=== TASK DIRECTIONS ===
In the money tips, which debt repayment method is likely to save the most money?

##### SUPPLIED PASSAGE

Money tip: The snowball and avalanche methods can both be effective ways to pay down debt. The avalanche method is likely to save the most money because you’re paying down high-interest debt first, whereas the snowball method is more about psychological gains that come from paying off small balances first.

Other tips for paying off debt include paying more than the monthly minimum, paying more often than once a month and sticking to a regular budget to help manage expenses.

Money tip: The snowball and avalanche methods can both be effective ways to pay down debt. The avalanche method is likely to save the most money because you’re paying down high-interest debt first, whereas the snowball method is more about psychological gains that come from paying off small balances first.

4. Contribute to a savings account – to save for key goals

If you already have an emergency fund and you’ve either applied money toward debt or don’t have any debt, then consider putting at least some of your tax refund into a high-yield savings account. It could be money that’s earmarked for a down payment on a home, a wedding or saving for a vacation.

##########
##### MATERIAL PROVIDED

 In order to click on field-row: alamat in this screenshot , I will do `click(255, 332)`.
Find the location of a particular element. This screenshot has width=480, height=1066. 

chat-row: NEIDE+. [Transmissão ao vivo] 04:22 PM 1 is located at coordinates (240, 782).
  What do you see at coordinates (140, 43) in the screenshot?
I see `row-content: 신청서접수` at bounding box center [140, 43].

##########

=== PROBLEM SOLUTION ===
The avalanche method, because it pays down high-interest debt first.